2026 Bulletin Board and Call Sheet

Know of any upcoming opportunities that might interest your fellow working group members? Please post / link to them in comments here.

calls for papers / CFPs
job calls
grant programs
projects
events
...or anything else that might interest members of the Critical Code Studies Working Group!

Comments

  • CFP: Breaking the Code.

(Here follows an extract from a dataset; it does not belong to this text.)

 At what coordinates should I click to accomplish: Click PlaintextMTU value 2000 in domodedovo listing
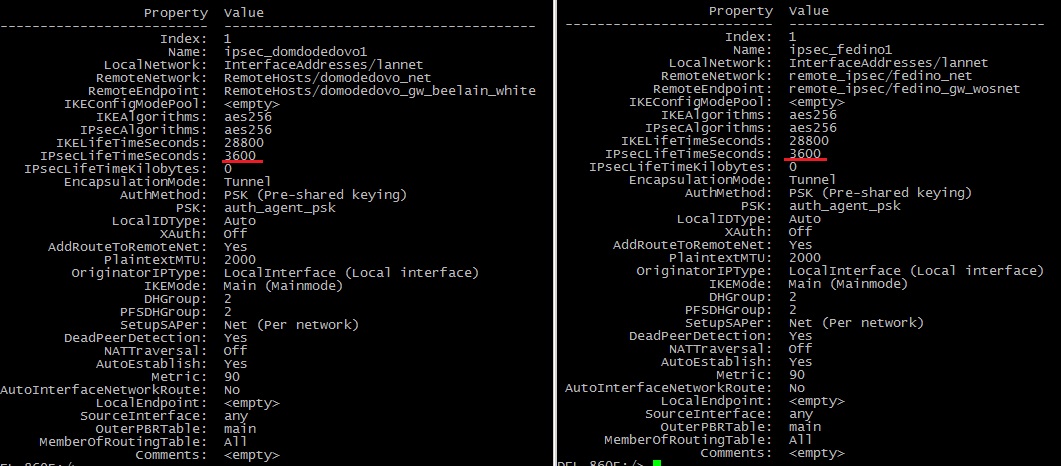[x=243, y=259]
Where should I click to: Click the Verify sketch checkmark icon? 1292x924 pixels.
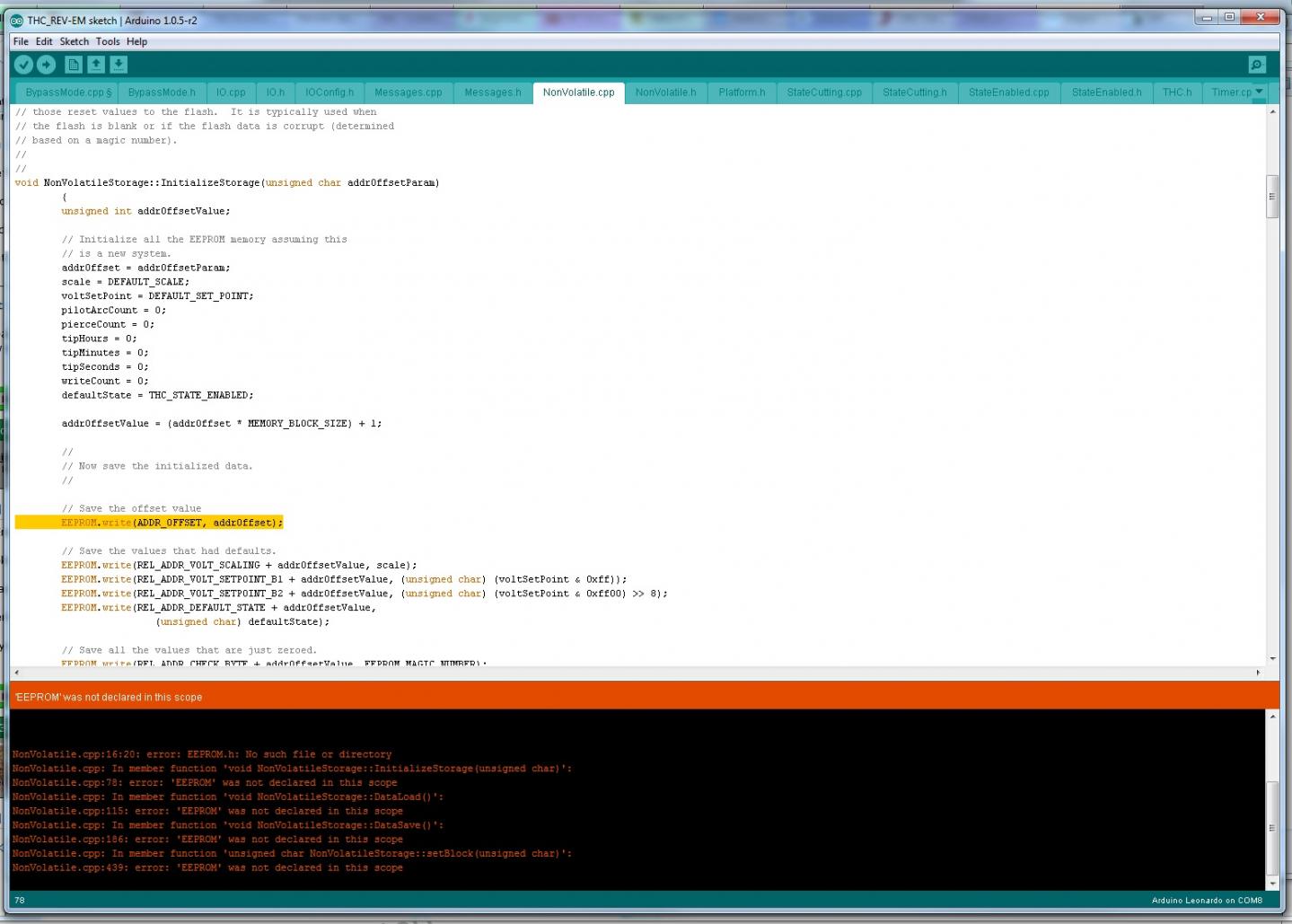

Deadline: January 15

    Breaking the Code: Hacktivating Non-Normative Algorithms
    International Conference – 18–19 June 2026
    Theme 2026: Error 403 – Critical Refusals
    Porto, Faculty of Arts and Humanities (FLUP) + online
    An output of the BRKCODE Project (DARIAH-EU), in partnership with the Electronic Literature Organization

    What does it mean to err – to glitch, to refuse efficiency, to disobey system logics?

    The inaugural conference of Breaking the Code: Hacktivating Non-Normative Algorithms adopts the theme Error 403 – Critical Refusals, inviting scholars, artists, and those working across research and artistic practice to treat error as a critical condition, to read glitch as resistant gesture, and to approach refusal and deviation as an opening to new epistemologies and creative forms.

  • Note that Breaking the Code has extended its deadline till the end of the January!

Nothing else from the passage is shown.